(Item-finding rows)
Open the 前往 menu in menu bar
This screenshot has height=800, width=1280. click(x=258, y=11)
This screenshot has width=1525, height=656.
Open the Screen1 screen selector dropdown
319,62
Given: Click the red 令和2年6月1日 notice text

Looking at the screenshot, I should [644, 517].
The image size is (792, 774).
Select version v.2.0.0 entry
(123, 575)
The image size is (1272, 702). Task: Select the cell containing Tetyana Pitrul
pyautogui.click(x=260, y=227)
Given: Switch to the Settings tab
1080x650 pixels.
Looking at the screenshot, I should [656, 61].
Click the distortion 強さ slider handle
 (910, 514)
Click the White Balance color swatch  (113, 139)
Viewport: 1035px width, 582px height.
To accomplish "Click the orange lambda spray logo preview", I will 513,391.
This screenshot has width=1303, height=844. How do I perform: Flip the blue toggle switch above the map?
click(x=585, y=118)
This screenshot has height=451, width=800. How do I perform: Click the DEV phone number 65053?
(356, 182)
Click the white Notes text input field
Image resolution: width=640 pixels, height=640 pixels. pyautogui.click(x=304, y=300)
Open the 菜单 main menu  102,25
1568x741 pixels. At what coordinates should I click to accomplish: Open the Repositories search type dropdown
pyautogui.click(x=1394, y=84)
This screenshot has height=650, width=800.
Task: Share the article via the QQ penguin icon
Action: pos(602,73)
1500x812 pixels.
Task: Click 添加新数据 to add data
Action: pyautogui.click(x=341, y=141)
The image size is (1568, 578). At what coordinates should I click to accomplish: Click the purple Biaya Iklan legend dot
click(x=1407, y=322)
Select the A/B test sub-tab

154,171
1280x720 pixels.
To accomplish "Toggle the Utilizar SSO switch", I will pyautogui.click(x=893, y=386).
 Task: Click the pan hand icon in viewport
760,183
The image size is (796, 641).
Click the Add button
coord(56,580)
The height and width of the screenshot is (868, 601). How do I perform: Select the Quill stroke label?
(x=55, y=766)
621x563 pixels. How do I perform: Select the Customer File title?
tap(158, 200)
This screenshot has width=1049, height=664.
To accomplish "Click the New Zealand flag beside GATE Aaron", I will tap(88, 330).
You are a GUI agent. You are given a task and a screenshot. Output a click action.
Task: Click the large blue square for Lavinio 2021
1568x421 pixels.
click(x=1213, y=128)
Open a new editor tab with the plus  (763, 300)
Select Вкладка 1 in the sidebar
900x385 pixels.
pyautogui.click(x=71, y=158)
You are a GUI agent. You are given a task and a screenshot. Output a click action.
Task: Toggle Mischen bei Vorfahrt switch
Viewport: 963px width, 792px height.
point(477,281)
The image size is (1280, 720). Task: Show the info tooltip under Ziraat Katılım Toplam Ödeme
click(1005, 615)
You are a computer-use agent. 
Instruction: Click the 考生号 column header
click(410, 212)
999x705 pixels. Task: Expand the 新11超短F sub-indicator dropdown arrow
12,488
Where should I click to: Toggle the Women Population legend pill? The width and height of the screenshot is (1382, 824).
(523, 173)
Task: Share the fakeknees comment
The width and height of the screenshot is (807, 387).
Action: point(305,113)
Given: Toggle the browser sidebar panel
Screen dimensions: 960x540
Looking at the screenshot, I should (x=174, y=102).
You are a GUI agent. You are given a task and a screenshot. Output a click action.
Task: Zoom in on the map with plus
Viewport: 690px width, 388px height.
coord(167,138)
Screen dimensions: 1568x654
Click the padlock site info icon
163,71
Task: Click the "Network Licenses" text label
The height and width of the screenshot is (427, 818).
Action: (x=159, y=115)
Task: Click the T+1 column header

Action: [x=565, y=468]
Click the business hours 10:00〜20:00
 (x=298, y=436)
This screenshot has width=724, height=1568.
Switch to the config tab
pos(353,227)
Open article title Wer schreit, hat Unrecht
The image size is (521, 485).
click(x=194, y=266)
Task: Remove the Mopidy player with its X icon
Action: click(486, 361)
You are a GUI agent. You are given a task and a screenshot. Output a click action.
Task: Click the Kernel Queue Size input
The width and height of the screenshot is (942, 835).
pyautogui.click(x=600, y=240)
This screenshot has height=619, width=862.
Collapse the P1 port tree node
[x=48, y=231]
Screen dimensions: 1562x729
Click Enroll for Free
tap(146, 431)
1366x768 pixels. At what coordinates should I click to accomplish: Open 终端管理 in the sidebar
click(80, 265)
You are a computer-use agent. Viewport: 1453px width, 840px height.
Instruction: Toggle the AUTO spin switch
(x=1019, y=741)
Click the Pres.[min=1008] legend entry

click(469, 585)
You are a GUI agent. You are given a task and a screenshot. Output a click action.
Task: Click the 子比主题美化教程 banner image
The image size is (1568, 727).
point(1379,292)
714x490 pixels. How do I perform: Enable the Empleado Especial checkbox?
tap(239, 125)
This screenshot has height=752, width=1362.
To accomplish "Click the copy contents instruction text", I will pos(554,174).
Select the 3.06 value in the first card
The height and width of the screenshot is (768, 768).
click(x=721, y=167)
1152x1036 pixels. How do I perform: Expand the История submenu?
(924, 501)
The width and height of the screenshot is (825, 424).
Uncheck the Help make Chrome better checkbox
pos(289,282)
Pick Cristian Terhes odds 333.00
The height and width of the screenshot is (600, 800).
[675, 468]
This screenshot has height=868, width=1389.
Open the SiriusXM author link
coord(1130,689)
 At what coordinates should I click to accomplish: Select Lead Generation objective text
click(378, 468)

◆ Written exercise ◆
Return every row above unchanged, line for line.

◆ Solution to this task ◆
Open the 前往 menu in menu bar
This screenshot has height=800, width=1280. click(x=258, y=11)
This screenshot has width=1525, height=656.
Open the Screen1 screen selector dropdown
319,62
Given: Click the red 令和2年6月1日 notice text

Looking at the screenshot, I should [644, 517].
The image size is (792, 774).
Select version v.2.0.0 entry
(123, 575)
The image size is (1272, 702). Task: Select the cell containing Tetyana Pitrul
pyautogui.click(x=260, y=227)
Given: Switch to the Settings tab
1080x650 pixels.
Looking at the screenshot, I should [656, 61].
Click the distortion 強さ slider handle
 (910, 514)
Click the White Balance color swatch  (113, 139)
Viewport: 1035px width, 582px height.
To accomplish "Click the orange lambda spray logo preview", I will 513,391.
This screenshot has width=1303, height=844. How do I perform: Flip the blue toggle switch above the map?
click(x=585, y=118)
This screenshot has height=451, width=800. How do I perform: Click the DEV phone number 65053?
(356, 182)
Click the white Notes text input field
Image resolution: width=640 pixels, height=640 pixels. pyautogui.click(x=304, y=300)
Open the 菜单 main menu  102,25
1568x741 pixels. At what coordinates should I click to accomplish: Open the Repositories search type dropdown
pyautogui.click(x=1394, y=84)
This screenshot has height=650, width=800.
Task: Share the article via the QQ penguin icon
Action: pos(602,73)
1500x812 pixels.
Task: Click 添加新数据 to add data
Action: pyautogui.click(x=341, y=141)
The image size is (1568, 578). At what coordinates should I click to accomplish: Click the purple Biaya Iklan legend dot
click(x=1407, y=322)
Select the A/B test sub-tab

154,171
1280x720 pixels.
To accomplish "Toggle the Utilizar SSO switch", I will pyautogui.click(x=893, y=386).
 Task: Click the pan hand icon in viewport
760,183
The image size is (796, 641).
Click the Add button
coord(56,580)
The height and width of the screenshot is (868, 601). How do I perform: Select the Quill stroke label?
(x=55, y=766)
621x563 pixels. How do I perform: Select the Customer File title?
tap(158, 200)
This screenshot has width=1049, height=664.
To accomplish "Click the New Zealand flag beside GATE Aaron", I will tap(88, 330).
You are a GUI agent. You are given a task and a screenshot. Output a click action.
Task: Click the large blue square for Lavinio 2021
1568x421 pixels.
click(x=1213, y=128)
Open a new editor tab with the plus  (763, 300)
Select Вкладка 1 in the sidebar
900x385 pixels.
pyautogui.click(x=71, y=158)
You are a GUI agent. You are given a task and a screenshot. Output a click action.
Task: Toggle Mischen bei Vorfahrt switch
Viewport: 963px width, 792px height.
point(477,281)
The image size is (1280, 720). Task: Show the info tooltip under Ziraat Katılım Toplam Ödeme
click(1005, 615)
You are a computer-use agent. 
Instruction: Click the 考生号 column header
click(410, 212)
999x705 pixels. Task: Expand the 新11超短F sub-indicator dropdown arrow
12,488
Where should I click to: Toggle the Women Population legend pill? The width and height of the screenshot is (1382, 824).
(523, 173)
Task: Share the fakeknees comment
The width and height of the screenshot is (807, 387).
Action: point(305,113)
Given: Toggle the browser sidebar panel
Screen dimensions: 960x540
Looking at the screenshot, I should (x=174, y=102).
You are a GUI agent. You are given a task and a screenshot. Output a click action.
Task: Zoom in on the map with plus
Viewport: 690px width, 388px height.
coord(167,138)
Screen dimensions: 1568x654
Click the padlock site info icon
163,71
Task: Click the "Network Licenses" text label
The height and width of the screenshot is (427, 818).
Action: (x=159, y=115)
Task: Click the T+1 column header

Action: [x=565, y=468]
Click the business hours 10:00〜20:00
 (x=298, y=436)
This screenshot has width=724, height=1568.
Switch to the config tab
pos(353,227)
Open article title Wer schreit, hat Unrecht
The image size is (521, 485).
click(x=194, y=266)
Task: Remove the Mopidy player with its X icon
Action: click(486, 361)
You are a GUI agent. You are given a task and a screenshot. Output a click action.
Task: Click the Kernel Queue Size input
The width and height of the screenshot is (942, 835).
pyautogui.click(x=600, y=240)
This screenshot has height=619, width=862.
Collapse the P1 port tree node
[x=48, y=231]
Screen dimensions: 1562x729
Click Enroll for Free
tap(146, 431)
1366x768 pixels. At what coordinates should I click to accomplish: Open 终端管理 in the sidebar
click(80, 265)
You are a computer-use agent. Viewport: 1453px width, 840px height.
Instruction: Toggle the AUTO spin switch
(x=1019, y=741)
Click the Pres.[min=1008] legend entry

click(469, 585)
You are a GUI agent. You are given a task and a screenshot. Output a click action.
Task: Click the 子比主题美化教程 banner image
The image size is (1568, 727).
point(1379,292)
714x490 pixels. How do I perform: Enable the Empleado Especial checkbox?
tap(239, 125)
This screenshot has height=752, width=1362.
To accomplish "Click the copy contents instruction text", I will pos(554,174).
Select the 3.06 value in the first card
The height and width of the screenshot is (768, 768).
click(x=721, y=167)
1152x1036 pixels. How do I perform: Expand the История submenu?
(924, 501)
The width and height of the screenshot is (825, 424).
Uncheck the Help make Chrome better checkbox
pos(289,282)
Pick Cristian Terhes odds 333.00
The height and width of the screenshot is (600, 800).
[675, 468]
This screenshot has height=868, width=1389.
Open the SiriusXM author link
coord(1130,689)
 At what coordinates should I click to accomplish: Select Lead Generation objective text
click(378, 468)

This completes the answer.